そう思ったら、なんだか急に胸が熱くなって、なんか、ドキドキしてきたぞ?! ワンチャンあるか?!
「あれれ? ワッキーなんか顔赤くない?」
「本当ですわ……具合でも悪いのでしょうか?」
瞬間、モネさんの柔らかい手が俺の額に触れた。
「少し熱っぽいですね。ワキバラさん、大丈夫ですか?」
「だ、大丈夫だよ! へーきへーき! ちょっと白湯飲み過ぎちゃったみたい! 白湯のせいだよ!」
俺は、身体の火照りを白湯のせいにして、興奮を誤魔化す。
「……なんか、ワッキーの顔、ニヤけてない? キモいんですけど」
俺は、下心から来る顔のニヤつきを、またも白湯のせいにした。
「……ワキバラさん、流石に無理がありますわ」
誤魔化しきれなかった。
「どーせ、エロいことでも考えてたんでしょ。ワッキー、むっつりそうだし」
「し、失礼な! 俺はそんなこと──!」
まだちょびっとしか考えてない。
「おいおい〜そんなに慌てちゃって〜図星かよ〜! いったいこの童貞先生はナニを妄想してたんだろーねー!」
「か、勝手に決めつけるな!」
童貞だけども!!!
「キャハハ! ワッキー本当にわかりやすいね! ほら、白湯あるよ? 白湯で童貞、誤魔化してみなよ!」
「ぐぬぬ……!!」
腹が立つ。
でも、それはリーシャに対してじゃない。
馬鹿にされているのに、気持ち良くなっている自分に対して、腹が立ってるんだ。
俺は、変態だった。
「あのー」
その時、ポカンとした表情のユナさんが、俺にこう問いかけてきた。
「どーてーって、なんですか?」
──なるほど、一つ疑問が解けた。
リーシャの「童貞」発言に、皆、一様の動揺を見せていたのだが、ユナさんだけはそうじゃなかった。

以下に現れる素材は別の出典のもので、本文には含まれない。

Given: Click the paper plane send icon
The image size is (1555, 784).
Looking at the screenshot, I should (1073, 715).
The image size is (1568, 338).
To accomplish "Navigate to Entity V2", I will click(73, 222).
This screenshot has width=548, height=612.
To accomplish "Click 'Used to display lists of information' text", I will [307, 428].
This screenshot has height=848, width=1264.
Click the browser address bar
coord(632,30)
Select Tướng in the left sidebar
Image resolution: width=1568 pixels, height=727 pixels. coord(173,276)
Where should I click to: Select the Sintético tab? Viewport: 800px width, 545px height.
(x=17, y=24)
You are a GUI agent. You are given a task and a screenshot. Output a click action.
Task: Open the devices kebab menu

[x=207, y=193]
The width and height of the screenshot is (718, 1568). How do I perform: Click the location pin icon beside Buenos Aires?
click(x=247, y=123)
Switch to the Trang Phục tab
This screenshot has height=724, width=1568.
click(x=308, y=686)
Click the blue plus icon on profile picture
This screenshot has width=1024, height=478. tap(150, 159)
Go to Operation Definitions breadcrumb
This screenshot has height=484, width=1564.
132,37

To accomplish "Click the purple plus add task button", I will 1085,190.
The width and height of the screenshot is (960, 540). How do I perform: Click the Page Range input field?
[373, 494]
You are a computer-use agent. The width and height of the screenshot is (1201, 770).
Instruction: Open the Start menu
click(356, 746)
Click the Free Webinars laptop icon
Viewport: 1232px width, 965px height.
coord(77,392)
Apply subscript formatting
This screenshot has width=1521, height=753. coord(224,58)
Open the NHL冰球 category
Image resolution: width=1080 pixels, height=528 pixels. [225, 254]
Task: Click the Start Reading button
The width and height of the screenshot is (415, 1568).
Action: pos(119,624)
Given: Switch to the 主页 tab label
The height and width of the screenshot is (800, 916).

その理由がこれ──ユナさんは童貞の意味を知らなかったのだ。
「みんな、知ってるの?」
ユナさんは皆に問うも、それを答えたくない少女たちは、顔を赤くして目線を逸らす。
ただ一人を除いて────
「ちゃんユナ〜、前に教えたじゃんか〜、赤ちゃんの作り方について」
「あっ、思い出した! 確か、人体錬成したことない男の人のことだよね!」
「そう!」
リーシャ(おまえ)か、人体錬成の犯人は!
純粋な娘を
「こらこら、リーシャさん。純粋無垢な娘に嘘教えるのはやめなさい。その娘、本当に信じちゃってるから」
「えー、別に良いじゃん。コウノトリより遥かに現実味あると思うけど?」
「犯罪味があるんだよ、その嘘。普通の人が聞いたらびっくりしちゃうって」
実際、俺も初めて聞いた時は「異世界怖っ」って思ったし。
「でもその方が面白くない? ちゃんユナに好きな人ができた時とか、絶対見ものだよ!」
「お前、悪魔か?」
そんな俺たちの会話を聞き、ちゃんユナが黙っているはずもなく────
「リーシャちゃん、嘘ってどういうこと?!」
悪魔に唆された純粋無垢ユナは怒りを表に出す。
それに対して悪魔はというと────
「さぁ? 私よくわかんにゃい。ワッキー先生に聞いてみたら? 童貞の本当の意味」
「お、おい、お前──?!」
俺に回答を振ってきた。
「ワキバラ先生!!! どーてーって何なんですか!!!」
ちゃんユナ、声がデカい。
「ユナさん、ちょっと落ち着いて。声のボリューム抑えよう? ね? 店の中だし、他のお客さんもいるし、ね?」
「教えて下さい!!! 先生はどーてーなんですよね!!!」
「うおおーーー!!! ユナーーー!!! だまれーーー!!!」
「お客様──」
その時、痺れを切らした店員が俺たちの元へやってきた。
「他のお客様のご迷惑になりますので、お静かにお願いします」
「「ご、ごめんなさい……」」
周りの視線が痛い。
モネさんやマーガレットさんは顔を真っ赤にして下を向いている。申し訳ない。
一方、
「はぁ……」
ため息が出る。
──けど、不思議と俺は、心地良さというものを感じていた。
可愛い娘たちに囲まれて、こんなにも感情を剥き出しに話ができるなんて、今まで一回もなかったからな。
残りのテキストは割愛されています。